▶ WHAT NEEDS TO BE DONE: Below are some records; copy each line in them that contains "computer".

(Collected data)
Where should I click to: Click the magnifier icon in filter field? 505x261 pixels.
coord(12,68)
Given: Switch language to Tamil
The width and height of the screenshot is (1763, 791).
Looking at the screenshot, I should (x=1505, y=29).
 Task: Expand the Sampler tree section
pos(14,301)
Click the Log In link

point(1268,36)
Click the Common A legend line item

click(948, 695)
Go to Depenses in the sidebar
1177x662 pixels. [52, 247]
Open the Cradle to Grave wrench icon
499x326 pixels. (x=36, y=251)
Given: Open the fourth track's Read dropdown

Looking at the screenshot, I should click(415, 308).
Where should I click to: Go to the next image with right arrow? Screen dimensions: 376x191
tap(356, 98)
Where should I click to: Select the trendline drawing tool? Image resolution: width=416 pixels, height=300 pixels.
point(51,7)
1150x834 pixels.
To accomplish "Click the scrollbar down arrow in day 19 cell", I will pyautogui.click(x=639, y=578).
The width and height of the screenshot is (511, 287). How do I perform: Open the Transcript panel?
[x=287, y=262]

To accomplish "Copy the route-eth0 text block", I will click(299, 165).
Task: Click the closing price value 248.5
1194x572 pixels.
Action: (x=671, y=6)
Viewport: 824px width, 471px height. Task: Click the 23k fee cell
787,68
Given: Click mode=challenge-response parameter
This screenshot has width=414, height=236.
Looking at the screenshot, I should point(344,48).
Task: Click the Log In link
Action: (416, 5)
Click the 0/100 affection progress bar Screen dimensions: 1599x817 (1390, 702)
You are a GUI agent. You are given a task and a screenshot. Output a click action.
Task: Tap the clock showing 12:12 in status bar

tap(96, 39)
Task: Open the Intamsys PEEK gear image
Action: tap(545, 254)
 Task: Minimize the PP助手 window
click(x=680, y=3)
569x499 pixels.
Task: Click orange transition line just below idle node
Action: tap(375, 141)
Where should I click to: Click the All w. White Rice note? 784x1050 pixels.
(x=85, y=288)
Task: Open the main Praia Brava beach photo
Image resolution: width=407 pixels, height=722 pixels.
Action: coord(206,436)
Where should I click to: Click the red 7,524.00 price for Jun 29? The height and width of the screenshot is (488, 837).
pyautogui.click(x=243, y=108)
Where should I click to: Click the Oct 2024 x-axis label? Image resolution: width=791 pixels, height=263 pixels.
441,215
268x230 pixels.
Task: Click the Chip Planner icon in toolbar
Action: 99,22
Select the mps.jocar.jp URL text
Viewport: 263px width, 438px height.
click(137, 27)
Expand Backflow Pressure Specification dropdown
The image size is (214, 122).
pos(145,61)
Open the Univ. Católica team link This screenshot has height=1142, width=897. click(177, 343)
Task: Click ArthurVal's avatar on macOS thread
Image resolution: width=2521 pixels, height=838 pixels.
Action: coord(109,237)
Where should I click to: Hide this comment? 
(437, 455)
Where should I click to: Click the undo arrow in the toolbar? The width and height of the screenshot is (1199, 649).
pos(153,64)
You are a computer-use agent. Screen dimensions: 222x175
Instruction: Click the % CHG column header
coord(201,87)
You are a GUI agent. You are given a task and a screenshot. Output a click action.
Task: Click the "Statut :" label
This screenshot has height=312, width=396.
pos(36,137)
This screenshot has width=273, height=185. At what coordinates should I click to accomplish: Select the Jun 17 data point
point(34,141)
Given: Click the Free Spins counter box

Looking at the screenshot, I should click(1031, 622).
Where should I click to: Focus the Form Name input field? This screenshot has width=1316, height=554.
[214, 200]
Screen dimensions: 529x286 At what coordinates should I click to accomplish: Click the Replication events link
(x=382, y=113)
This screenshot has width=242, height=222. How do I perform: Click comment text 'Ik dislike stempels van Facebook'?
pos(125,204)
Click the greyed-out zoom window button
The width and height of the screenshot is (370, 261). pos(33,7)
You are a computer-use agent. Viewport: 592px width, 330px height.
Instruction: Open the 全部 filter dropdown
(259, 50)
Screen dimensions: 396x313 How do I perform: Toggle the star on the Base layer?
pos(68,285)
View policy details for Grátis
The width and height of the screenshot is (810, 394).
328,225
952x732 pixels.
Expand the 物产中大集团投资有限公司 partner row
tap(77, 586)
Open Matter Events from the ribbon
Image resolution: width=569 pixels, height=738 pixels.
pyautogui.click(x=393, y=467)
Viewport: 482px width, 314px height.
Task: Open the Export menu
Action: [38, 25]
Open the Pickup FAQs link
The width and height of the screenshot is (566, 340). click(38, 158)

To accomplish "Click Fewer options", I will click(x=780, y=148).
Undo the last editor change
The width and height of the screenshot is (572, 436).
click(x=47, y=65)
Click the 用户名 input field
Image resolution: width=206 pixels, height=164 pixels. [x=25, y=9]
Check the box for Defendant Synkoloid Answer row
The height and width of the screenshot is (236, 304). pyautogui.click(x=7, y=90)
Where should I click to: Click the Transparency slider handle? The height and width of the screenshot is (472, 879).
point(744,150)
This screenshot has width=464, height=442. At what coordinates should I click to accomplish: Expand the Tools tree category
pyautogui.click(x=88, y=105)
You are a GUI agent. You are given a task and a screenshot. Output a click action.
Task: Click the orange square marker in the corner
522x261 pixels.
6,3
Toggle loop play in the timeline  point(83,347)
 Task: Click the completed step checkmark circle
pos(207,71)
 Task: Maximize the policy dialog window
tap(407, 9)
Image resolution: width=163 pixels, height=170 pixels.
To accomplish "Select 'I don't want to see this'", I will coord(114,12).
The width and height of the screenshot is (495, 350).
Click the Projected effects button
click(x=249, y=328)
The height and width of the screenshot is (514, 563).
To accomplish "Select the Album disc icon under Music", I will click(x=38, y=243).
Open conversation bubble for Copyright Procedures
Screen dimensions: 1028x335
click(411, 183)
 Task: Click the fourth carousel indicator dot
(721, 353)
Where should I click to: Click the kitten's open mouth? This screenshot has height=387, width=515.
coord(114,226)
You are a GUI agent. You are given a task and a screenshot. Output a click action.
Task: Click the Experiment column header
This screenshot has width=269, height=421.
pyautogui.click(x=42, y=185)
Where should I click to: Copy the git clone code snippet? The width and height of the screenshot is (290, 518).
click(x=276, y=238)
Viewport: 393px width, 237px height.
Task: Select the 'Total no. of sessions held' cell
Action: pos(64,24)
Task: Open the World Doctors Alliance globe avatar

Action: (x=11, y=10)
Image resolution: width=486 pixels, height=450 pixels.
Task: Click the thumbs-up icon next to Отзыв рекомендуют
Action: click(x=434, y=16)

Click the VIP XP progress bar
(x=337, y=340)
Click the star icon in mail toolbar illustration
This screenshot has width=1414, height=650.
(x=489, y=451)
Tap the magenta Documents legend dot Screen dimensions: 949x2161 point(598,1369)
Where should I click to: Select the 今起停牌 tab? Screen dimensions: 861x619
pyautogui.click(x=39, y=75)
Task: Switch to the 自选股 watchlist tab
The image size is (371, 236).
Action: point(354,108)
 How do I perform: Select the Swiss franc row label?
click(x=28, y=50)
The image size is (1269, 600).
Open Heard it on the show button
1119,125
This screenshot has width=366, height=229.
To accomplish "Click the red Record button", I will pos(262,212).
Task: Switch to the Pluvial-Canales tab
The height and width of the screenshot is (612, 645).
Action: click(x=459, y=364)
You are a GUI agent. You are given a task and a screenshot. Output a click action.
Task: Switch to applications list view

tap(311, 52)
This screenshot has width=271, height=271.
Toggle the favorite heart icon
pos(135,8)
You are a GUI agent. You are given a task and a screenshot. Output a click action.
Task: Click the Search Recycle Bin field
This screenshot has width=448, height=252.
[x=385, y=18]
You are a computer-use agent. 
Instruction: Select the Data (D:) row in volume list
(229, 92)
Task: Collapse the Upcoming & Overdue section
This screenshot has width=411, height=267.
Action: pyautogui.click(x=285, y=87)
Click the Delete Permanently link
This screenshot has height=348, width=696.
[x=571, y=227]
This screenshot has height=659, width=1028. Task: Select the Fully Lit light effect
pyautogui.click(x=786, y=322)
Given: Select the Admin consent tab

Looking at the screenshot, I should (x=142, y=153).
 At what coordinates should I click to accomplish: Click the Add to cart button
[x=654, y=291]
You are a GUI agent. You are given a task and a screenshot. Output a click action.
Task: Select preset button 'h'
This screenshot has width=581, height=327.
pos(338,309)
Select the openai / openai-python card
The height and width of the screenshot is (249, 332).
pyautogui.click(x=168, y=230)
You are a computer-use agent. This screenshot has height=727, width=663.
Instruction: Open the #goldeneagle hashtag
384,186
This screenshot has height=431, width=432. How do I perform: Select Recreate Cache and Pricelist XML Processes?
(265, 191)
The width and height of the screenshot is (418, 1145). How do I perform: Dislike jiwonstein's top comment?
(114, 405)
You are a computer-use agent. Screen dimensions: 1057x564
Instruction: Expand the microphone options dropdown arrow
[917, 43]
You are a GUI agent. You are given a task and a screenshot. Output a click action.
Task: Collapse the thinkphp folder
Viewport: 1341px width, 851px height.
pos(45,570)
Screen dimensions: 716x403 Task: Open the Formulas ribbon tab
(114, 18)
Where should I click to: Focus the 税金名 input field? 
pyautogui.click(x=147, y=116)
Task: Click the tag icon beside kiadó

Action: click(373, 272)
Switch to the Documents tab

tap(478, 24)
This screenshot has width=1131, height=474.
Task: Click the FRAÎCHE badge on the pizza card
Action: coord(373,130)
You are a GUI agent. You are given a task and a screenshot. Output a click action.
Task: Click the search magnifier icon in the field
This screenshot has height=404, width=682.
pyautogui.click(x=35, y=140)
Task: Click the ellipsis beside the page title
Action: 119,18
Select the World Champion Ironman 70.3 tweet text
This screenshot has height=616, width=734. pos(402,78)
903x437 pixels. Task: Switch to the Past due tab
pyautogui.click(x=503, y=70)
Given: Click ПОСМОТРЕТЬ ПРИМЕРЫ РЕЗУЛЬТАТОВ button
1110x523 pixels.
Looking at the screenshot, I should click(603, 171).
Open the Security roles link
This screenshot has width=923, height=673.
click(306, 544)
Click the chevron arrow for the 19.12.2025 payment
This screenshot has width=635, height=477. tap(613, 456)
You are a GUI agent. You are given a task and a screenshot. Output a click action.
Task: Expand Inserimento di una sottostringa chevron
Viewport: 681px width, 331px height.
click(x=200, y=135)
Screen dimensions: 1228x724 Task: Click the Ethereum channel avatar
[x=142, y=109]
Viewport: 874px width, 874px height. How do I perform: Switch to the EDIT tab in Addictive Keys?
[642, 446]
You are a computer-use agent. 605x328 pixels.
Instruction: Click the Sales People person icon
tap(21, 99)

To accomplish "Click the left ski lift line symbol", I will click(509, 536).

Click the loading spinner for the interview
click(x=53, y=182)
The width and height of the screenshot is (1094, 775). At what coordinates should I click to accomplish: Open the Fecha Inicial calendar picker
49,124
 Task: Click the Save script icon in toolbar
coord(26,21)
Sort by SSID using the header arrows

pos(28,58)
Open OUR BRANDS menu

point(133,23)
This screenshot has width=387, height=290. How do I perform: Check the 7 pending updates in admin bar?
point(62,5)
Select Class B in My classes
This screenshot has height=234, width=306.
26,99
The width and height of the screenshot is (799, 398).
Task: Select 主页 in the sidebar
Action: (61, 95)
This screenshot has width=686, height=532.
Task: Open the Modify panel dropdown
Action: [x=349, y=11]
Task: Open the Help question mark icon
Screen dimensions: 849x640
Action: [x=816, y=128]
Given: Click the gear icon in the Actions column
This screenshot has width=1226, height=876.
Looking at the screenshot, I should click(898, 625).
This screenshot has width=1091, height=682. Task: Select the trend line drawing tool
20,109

▶ SOLVED EXERCISE:
You are a computer-use agent. Screen dimensions: 222x175
You are a computer-use agent. Viewport: 592px width, 330px height.
You are a computer-use agent. 
You are a computer-use agent. This screenshot has height=727, width=663.
You are a computer-use agent. Screen dimensions: 1057x564
You are a computer-use agent. 605x328 pixels.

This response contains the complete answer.